ここまで中小企業への成長投資資金の必要性について見てきたが、最後に企業が望む資金の条件や性質について確認していく。第2-5-72図は、中小企業が成長投資を行う際に、金融機関に望む条件や性質について見たものである。全ての段階において、「担保・保証を必要としない」、「当初の一定期間に低い金利が適用される」といった項目が50%を超えている。また、「元金の返済について据え置き期間が長い」についても30~40%程度となっており、投資後すぐに収益に結びつかないと考えられる成長投資については、調達コストを抑えるために当初一定期間は金利が低いことが期待されており、資金繰り負担を軽減するために元金の返済が開始するまでの据置期間を長くとることを中小企業が望んでいることが分かる。しかし、一般的には、こうした成長投資資金は金融機関にとってリスク性が高いとされていることから、成長資金の全てを民間金融機関が提供することは難しいと考えられている。こうした問題を解決するためにも、政策金融機関によるリスクマネーの供給が必要とされている。
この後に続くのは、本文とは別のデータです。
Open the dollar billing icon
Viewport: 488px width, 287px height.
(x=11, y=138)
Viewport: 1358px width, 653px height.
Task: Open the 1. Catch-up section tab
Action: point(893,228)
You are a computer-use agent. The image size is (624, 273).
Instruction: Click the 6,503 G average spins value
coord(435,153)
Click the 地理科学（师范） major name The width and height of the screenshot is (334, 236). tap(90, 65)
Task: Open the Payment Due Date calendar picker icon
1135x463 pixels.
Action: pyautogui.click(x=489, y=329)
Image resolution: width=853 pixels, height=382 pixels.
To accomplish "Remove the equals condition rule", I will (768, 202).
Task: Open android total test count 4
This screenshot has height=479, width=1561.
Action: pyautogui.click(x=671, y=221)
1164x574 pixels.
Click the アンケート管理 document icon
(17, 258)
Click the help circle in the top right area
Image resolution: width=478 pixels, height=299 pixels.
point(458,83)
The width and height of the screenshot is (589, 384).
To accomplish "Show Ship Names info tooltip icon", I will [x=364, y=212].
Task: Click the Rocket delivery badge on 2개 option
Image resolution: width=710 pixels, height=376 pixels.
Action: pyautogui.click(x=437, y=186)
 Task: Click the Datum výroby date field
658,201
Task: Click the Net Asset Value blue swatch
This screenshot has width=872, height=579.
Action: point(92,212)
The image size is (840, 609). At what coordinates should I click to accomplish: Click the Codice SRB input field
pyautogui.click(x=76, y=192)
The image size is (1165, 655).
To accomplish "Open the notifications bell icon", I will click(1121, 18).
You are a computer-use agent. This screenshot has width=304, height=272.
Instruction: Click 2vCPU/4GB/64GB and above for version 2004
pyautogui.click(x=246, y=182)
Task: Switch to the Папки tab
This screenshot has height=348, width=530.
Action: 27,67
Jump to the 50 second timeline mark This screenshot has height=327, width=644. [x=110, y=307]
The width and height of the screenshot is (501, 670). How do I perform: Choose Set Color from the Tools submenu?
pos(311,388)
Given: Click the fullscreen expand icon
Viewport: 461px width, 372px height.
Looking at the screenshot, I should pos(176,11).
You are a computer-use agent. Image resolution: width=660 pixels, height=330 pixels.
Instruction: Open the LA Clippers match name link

また、起業の成長の段階別に見ると、起業段階では「出資(増資)」と回答している企業が22.2%おり、企業年齢が比較的若いと考えられる企業ほど増資等の資本戦略に柔軟な姿勢もある。このように、成長投資のための資金を調達するには、通常の金融機関からの借入れとは異なった多様な資金調達も検討することが必要であろう。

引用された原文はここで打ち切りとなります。